Notwithstanding the above, I should add for the sake of completeness that there obviously can be cases where even though a dwelling-house use has been abandoned, the building may still be regarded as constituting a dwelling-house. In such cases, operations could be undertaken to the building, but clearly it could not be used as a dwelling house without the grant of planning permission. Contrariwise, I suppose it is just conceivably possible to argue that, although a building was such a ruin that it could not be considered a dwelling house, the use as a dwelling house had never been abandoned.
Ian D. Ginbey (Assistant Solicitor)
For Head of Legal Services (JWH)
I have spoken to a number of local people who knew Miss Maxted’s living arrangements but nobody recalls the “chalet” which the Council refer to. They only remember seeing the floor slab of the burnt out bungalow and the fact that she lived in the various structures mentioned earlier including a caravan, a tent and a makeshift tarpaulin structure strung between the trees.

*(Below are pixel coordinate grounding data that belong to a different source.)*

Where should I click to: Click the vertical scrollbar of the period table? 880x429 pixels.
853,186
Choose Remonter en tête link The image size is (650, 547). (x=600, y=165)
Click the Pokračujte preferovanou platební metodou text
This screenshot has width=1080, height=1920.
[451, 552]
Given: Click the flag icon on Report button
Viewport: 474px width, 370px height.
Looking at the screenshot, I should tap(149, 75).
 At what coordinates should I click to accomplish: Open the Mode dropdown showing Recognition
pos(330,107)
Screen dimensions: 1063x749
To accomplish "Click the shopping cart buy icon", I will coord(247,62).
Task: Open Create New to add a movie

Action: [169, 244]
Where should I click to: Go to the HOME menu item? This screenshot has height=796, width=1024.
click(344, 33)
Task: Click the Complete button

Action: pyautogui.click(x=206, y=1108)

Subsequently a certificate of lawful use was granted for something that didn’t remotely resemble a dwelling and over twenty years after ‘Windy Ridge’ burnt to the ground and remained uninhabitable throughout that time, DDC granted permission for a ‘Replacement Dwelling’
Subsection (1) of Local Plan Policy DD7 states:
Proposals for replacement dwellings in the countryside will not be permitted unless the existing dwelling is: “A permanent structure in lawful residential use”
Subsection (2) states “Capable of continued residential use with the benefit of permitted development rights”
Clearly ‘Windy Ridge’ was not a permanent structure nor capable of continued residential use. It is incredulous that Dover Council decided the ruins of a burnt out bungalow, uninhabitable for so long, could be described as a dwelling yet apply a completely different criteria to my own case. It is indicative of the degree to which the nature of the applicant or owner of a property can influence planning decisions.
This is a clear example of the bizarre inconsistencies of DDC’s decision-making. They have applied one set of rules to my case and an entirely different set to the Windy Ridge case which resulted in the granting of planning permission in circumstances any reasonable person would consider far less justifiable than mine. It’s not sour grapes on my part but a serious concern that planning should apply equally and fairly to all.